Ella se quedó inmóvil por la emoción y por el miedo.

—¿Te parece que empecemos, de modo que te familiarices con mis manos y mi tacto? —dijo Lucio—. ¿Te parece que te dé mis manos y hagas lo que quieras con ellas? Yo simplemente te las doy y me acuesto a tu lado.

Aquella noche, Amal miró las manos de Lucio durante mucho rato, acarició sus dedos, besó sus nudillos y se las puso en el pecho mientras lloraba, porque jamás se había sentido de esa forma. Lucio sabía que simplemente debía estar quieto, aunque se moría de ganas de acariciarla.

Durante tres días y tres noches, Lucio no se movió del lado de Amal. Realmente no se movió, permaneció inmóvil mientras ella le besaba el cuello, o descansaba la cabeza sobre su pecho, o le ponía las manos en la cara para perfilar sus rasgos. Luego llegaron los besos, estuvieron un día besándose y abrazándose. Y finalmente, cuando Lucio ya pensaba que no podía haber una felicidad mayor, porque estaba tan cerca de ella que no quería que el deseo estorbara la comunicación entre sus almas, ella le dijo que estaba lista y que lo deseaba.

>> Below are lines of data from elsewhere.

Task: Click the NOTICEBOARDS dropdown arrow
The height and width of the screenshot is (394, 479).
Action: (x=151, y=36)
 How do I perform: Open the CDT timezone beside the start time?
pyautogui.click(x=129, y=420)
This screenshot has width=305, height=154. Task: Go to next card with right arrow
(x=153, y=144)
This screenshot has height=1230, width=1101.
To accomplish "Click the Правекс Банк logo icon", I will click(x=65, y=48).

Lucio la amó con todo su ser, con lo mejor de sí mismo. Las caricias, los besos, las miradas, todo resultaba tan profundo y excitante, que era como navegar juntos en un mar de piel, labios, manos, miembros, emociones y sentimientos, con olas cada vez más profundas e intensas, cada vez más rápidas, cada vez más imparables, hasta que la sal que estallaba contra las rocas les inundó la garganta y el cerebro y creyeron morir de amor, de placer, de agradecimiento al mundo.

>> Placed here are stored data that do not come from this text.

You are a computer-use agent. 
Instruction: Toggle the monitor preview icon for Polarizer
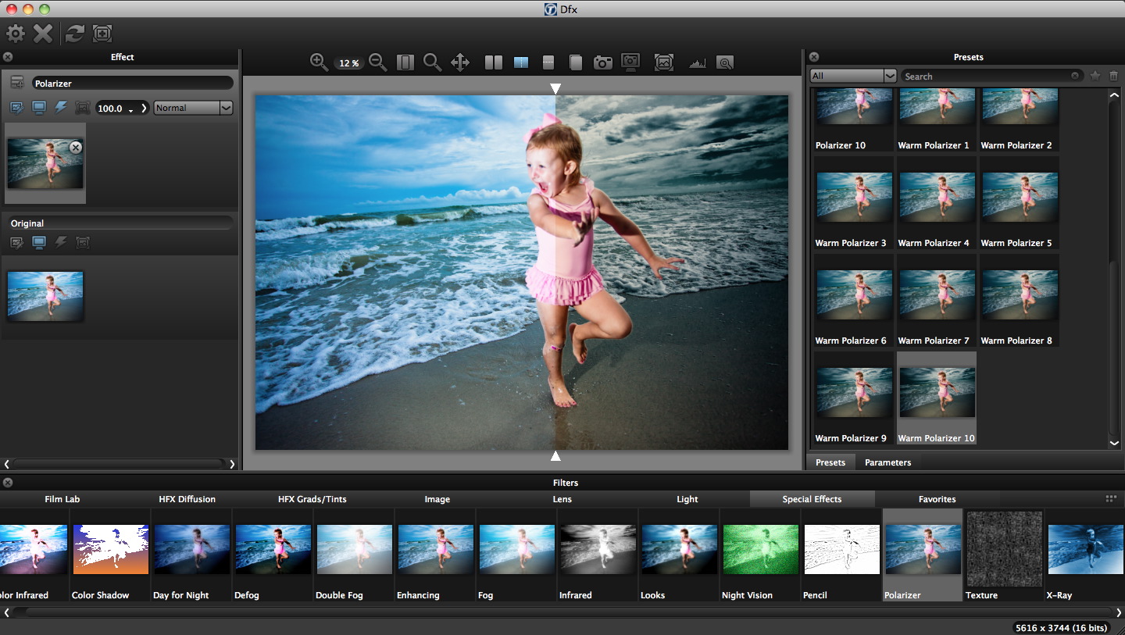pos(38,108)
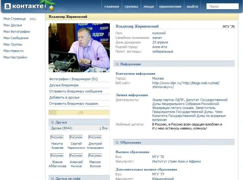Click Добавить в друзья link
The height and width of the screenshot is (180, 243).
click(x=64, y=97)
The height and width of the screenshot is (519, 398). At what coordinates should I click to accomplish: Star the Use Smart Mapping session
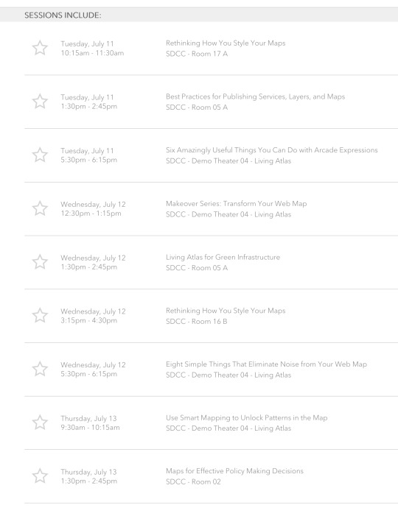point(40,423)
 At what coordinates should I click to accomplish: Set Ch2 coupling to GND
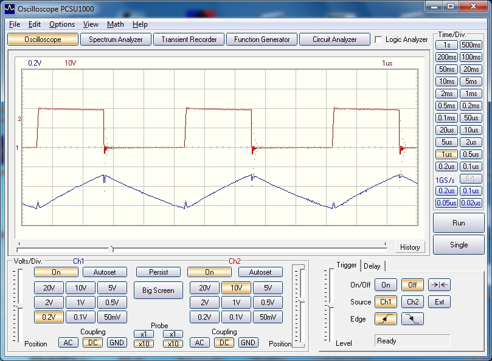(248, 343)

—Explícame el amor como nunca antes lo hayas hecho —le pidió Amal.

—El amor, el amor… Qué difícil es definirlo y hablar de él, pero lo intentaré. Si te refieres al amor como necesidad, como cuando dices «no puedo vivir sin ti», como un sentimiento que puede albergar dolor, desesperación, celos, drama y la máxima intensidad posible en todos los ámbitos de mi ser, entonces puedo decirte que te amo con este amor que puede ser tan hiriente.

—Te repites, amor mío, y solo callas si te beso.

—Jajajá. ¡Eres tú quien me ha preguntado!

—Sigue, sigue, lo harás igual…

—Si te refieres a que eres la persona con la que más me gusta hablar, compartir una comida tranquilamente, pasear y vivir una vida apacible, confortable y segura, entonces puedo decirte que también te amo con este amor compenetrado, tranquilo y sereno, de haber llegado a casa y no desear apartarme de tu lado jamás.

Amal no contestó, se limitó a mirarlo como al ser más precioso que jamás había conocido y con su máxima ternura empezó a besarlo de nuevo. Las caricias y los besos volvieron a hacerse más profundos y, sin apenas darse cuenta, dejaron de lado las conversaciones, confesiones y deseos. Volvieron a hacer el amor, a estar abrazados y a hablar más tarde, en una circunferencia de tiempo sin principio ni fin, hasta que la vida, o algo parecido, porque así sucede siempre, les impulsaría a abandonar el lecho y a salir al mundo enamorados e imprescindibles el uno para el otro.